Levi le souligne : « si nous parlons, ils ne nous écouteront pas ». Cette absence de dialogue n’est pas un simple détail : c’est une véritable rupture d’humanité. Le bourreau ne voit plus dans le détenu un semblable, mais un outil de travail à faire rendre jusqu’à l’épuisement ; et le détenu lui-même, affamé et terrorisé, en vient parfois à ne plus voir dans son compagnon qu’un rival pour un morceau de pain. Le camp démontre alors quelque chose de profond : l’humanité n’est pas une donnée biologique inscrite dans notre ADN. Elle se joue concrètement dans chacun de nos gestes (partager sa ration, aider un compagnon à se relever, ou au contraire le laisser à terre) et le camp est justement conçu pour rendre ces gestes presque impossibles.

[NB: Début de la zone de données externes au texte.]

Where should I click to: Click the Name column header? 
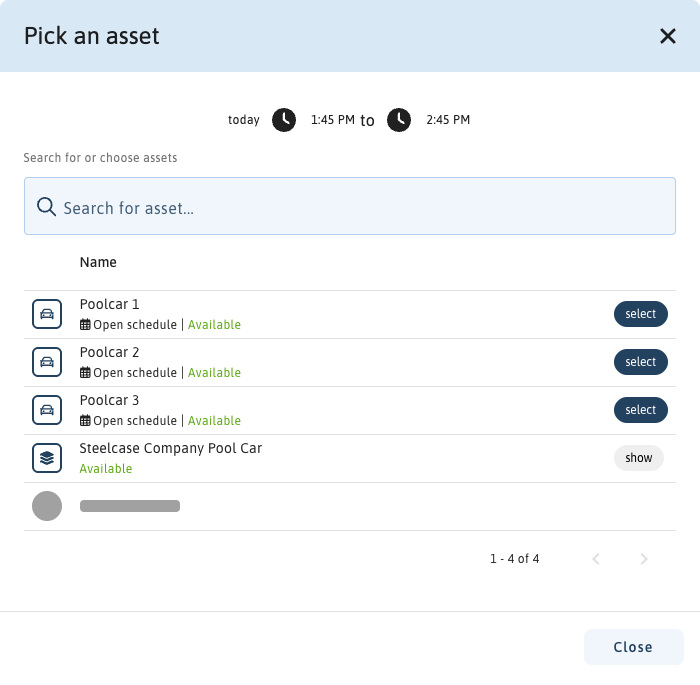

III – Le Musulman : le point où l’humanité s’efface
Au centre de la réflexion de Levi se trouve la figure bouleversante du « Musulman » (Muselmann, dans le vocabulaire des camps). Ce sont des détenus qui, à bout de forces, ne réagissent presque plus : ils ne répondent plus aux coups, ne se battent plus pour leur ration, ne semblent même plus chercher à survivre. Levi les décrit comme des « morts vivants ».
Cette figure pose une question vertigineuse pour l’humanité elle-même : si l’on définit l’homme comme un être doué de conscience, capable de choisir et de vouloir, le Musulman (qui ne choisit plus rien, qui ne semble même plus souffrir consciemment) appartient-il encore à l’humanité ? Pour Levi, ces détenus sont des « témoins » de l’horreur, car ils ont atteint un point que même les autres déportés n’ont pas connu : celui où l’humanité, en eux, semble s’être complètement retirée, sans que le corps ait pour autant cessé de vivre. En les observant, Levi comprend quelque chose d’essentiel sur ce qui fait ou défait l’humanité : elle ne dépend pas seulement du corps qui respire, mais de cette part intérieure (vouloir, penser, réagir) qui peut s’éteindre bien avant que le cœur ne s’arrête. La véritable tragédie du camp n’est donc pas seulement la mort physique : c’est cette zone grise où l’humanité disparaît en dedans, alors que le corps, dehors, continue de tenir debout.
IV – La pensée, dernier refuge de l’humanité
Pourtant, malgré ce projet d’anéantissement de l’humanité, Levi affirme qu’il reste toujours quelque chose : « Quelque chose de nous, de ce que nous étions, subsiste. » Ce vestige, c’est précisément ce qui, chez lui, continue de faire tenir son humanité debout : la pensée.
Même dans l’horreur la plus totale, l’effort de comprendre demeure l’acte par lequel l’homme reste homme. Dans sa démarche, il ne s’agit pas de cautionner l’horreur commise, ni d’émettre un jugement de valeur (est-ce bien ou mal ?) mais d’en saisir les rouages et ce qui a mené à une telle déviance de l’humanité. Par exemple, Levi mobilise sa formation de chimiste pour observer le camp avec une précision presque scientifique. C’est une façon de continuer à penser par soi-même, là où le système voudrait ne laisser subsister qu’un corps qui obéit.
On peut ici penser au « roseau pensant » de Pascal. Dans le camp, Levi est exactement dans la position du roseau : totalement impuissant face au système qui l’écrase (il ne peut ni le combattre, ni y échapper). Mais comme le roseau pensant, ce qui lui reste (et qu’on ne peut pas lui prendre), c’est sa capacité à comprendre. Témoigner, c’est alors une manière de sauver ce qui reste d’humain en soi : c’est affirmer que même là où le sens semble avoir totalement disparu, l’homme garde le pouvoir d’en réinjecter, par la seule force du récit.